Book Toulouse Lautrec

    Book Details:
  • Author : Henri de Toulouse-Lautrec
  • Publisher : Allemandi
  • Release : 2001
  • ISBN :
  • Pages : 240 pages

Download or read book Toulouse Lautrec written by Henri de Toulouse-Lautrec and published by Allemandi. This book was released on 2001 with total page 240 pages. Available in PDF, EPUB and Kindle. Book excerpt: #NAME?
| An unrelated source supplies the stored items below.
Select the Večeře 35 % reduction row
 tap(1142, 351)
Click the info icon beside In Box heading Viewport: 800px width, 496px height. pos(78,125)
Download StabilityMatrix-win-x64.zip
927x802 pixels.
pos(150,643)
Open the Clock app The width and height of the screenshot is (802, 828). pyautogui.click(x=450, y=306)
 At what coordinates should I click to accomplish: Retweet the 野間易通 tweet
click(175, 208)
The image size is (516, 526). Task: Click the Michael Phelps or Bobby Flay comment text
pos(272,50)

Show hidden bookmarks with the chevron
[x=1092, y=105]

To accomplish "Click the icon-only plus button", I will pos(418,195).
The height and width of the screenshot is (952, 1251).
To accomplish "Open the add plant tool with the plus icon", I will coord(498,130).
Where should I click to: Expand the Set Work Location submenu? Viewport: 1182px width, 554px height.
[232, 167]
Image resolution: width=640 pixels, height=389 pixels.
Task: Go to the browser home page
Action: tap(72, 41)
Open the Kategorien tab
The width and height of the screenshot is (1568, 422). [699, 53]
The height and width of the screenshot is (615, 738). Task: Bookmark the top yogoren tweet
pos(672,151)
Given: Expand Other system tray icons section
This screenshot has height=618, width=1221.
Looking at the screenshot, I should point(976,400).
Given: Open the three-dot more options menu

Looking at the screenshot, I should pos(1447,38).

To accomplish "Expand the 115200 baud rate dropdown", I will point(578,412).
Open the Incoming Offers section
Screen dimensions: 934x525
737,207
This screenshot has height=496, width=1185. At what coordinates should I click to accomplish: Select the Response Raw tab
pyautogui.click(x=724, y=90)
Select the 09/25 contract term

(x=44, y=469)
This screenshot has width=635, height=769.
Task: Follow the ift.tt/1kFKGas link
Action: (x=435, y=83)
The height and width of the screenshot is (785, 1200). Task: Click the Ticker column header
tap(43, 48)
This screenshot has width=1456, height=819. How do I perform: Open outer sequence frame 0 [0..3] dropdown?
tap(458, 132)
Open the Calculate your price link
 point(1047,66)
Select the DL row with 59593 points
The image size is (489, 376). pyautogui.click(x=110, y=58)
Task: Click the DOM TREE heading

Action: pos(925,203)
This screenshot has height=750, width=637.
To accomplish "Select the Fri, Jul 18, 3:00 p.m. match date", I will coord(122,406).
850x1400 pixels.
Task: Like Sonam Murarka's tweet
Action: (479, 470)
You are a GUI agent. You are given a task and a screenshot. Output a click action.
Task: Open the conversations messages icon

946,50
Book Looking Back to the Future

    Book Details:
  • Author : Griselda Pollock
  • Publisher : Routledge
  • Release : 2014-04-08
  • ISBN : 1134393709
  • Pages : 430 pages

Download or read book Looking Back to the Future written by Griselda Pollock and published by Routledge. This book was released on 2014-04-08 with total page 430 pages. Available in PDF, EPUB and Kindle. Book excerpt: In this selection of recent essays, Pollock insightfully engages all major areas of contemporary theory, especially focusing on sexed subjectivities, post-colonialism and Marxist-informed history. In her commentary, Penny Florence places Pollock's critique of modernism, art history, and criticism within the context of the social, political, and ideological developments that have taken place since the 1970s. Florence recognizes in Pollock's work a critical model that moves beyond the contradictions that take place within the history of art. Pollock's own essays and Florence's commentary elaborate the complexities in evaluating this prominent theorist and feminist, whose work demands a capacity to sustain contradiction.